Bericht aus Brüssel

EU-Kommission veröffentlicht EU-Biodiversitätsstrategie 2030

30 Prozent der Landes- und Meeresflächen sollen geschützt werden

Die EU-Kommission hat am 20. Mai 2020 ihre neue Biodiversitätsstrategie für die Zeit bis zum Jahr 2030 veröffentlicht. Die Strategie dient dem Schutz der Natur und dem Einhalt bei der Verschlechterung der Ökosysteme.

Kernanliegen ist die Erholung der biologischen Vielfalt in Europa bis 2030. Um das zu erreichen, ist vorgesehen, dass mindestens 30 Prozent der europäischen Land- und Meeresgebiete in wirksam bewirtschaftete Schutzgebiete umgewandelt werden - davon zehn Prozent der EU-Landflächen und zehn Prozent der EU-Meeresgebiete mit strengen Schutzvorgaben.

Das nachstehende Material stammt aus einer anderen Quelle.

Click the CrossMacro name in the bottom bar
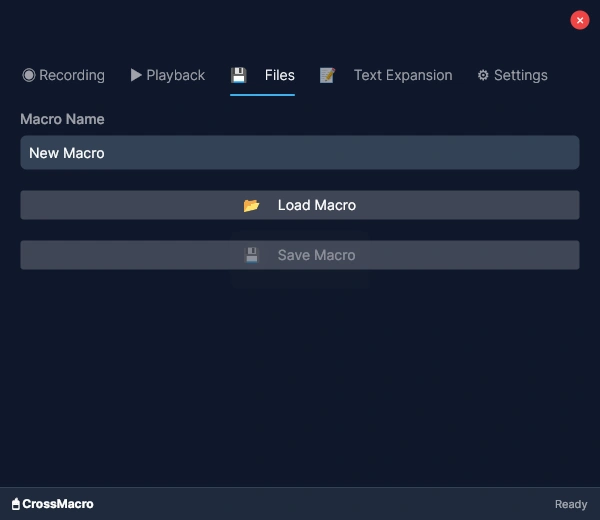The height and width of the screenshot is (520, 600). [x=58, y=504]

Die EU-Kommission sieht bei der Renaturierung in den Mitgliedstaaten noch erhebliche Umsetzungs- und Regulierungslücken und will deshalb 2021 rechtsverbindliche EU-Ziele zur Wiederherstellung der Natur vorlegen. Außerdem soll 2021 eine spezielle EU-Forststrategie vorgeschlagen werden, um den Zustand der europäischen Wälder zu verbessern.

Die EU-Kommission rechnet damit, dass zur Umsetzung der Strategie jährlich mindestens 20 Milliarden Euro investiert werden müssen. Dazu sollen öffentliche und private Mittel auf nationaler und EU-Ebene mobilisiert werden.

Der DIHK unterstützt die Fortsetzung der Biodiversitätsstrategie mit Blick auf das kommende Jahrzehnt. Dabei sollten wirtschaftliche Belange jedoch ebenfalls – im Sinne einer konstruktiven Abwägung – Berücksichtigung finden und nicht an zu hohe Anforderungen geknüpft sein.

Auch sollte die europäische Politik unter Wahrung der bestehenden Standards im Naturschutz darauf achten, dass bereits bestehende Vorschriften mit vertretbarem Aufwand in die betriebliche Praxis integriert werden können. Statt auf umfassende Zielvorgaben und Standards sollte die EU-Politik im Rahmen der Biodiversitätsstrategie 2030 aus Sicht des DIHK verstärkt auf Partnerschaft mit der Wirtschaft und unternehmerische Anreize setzen.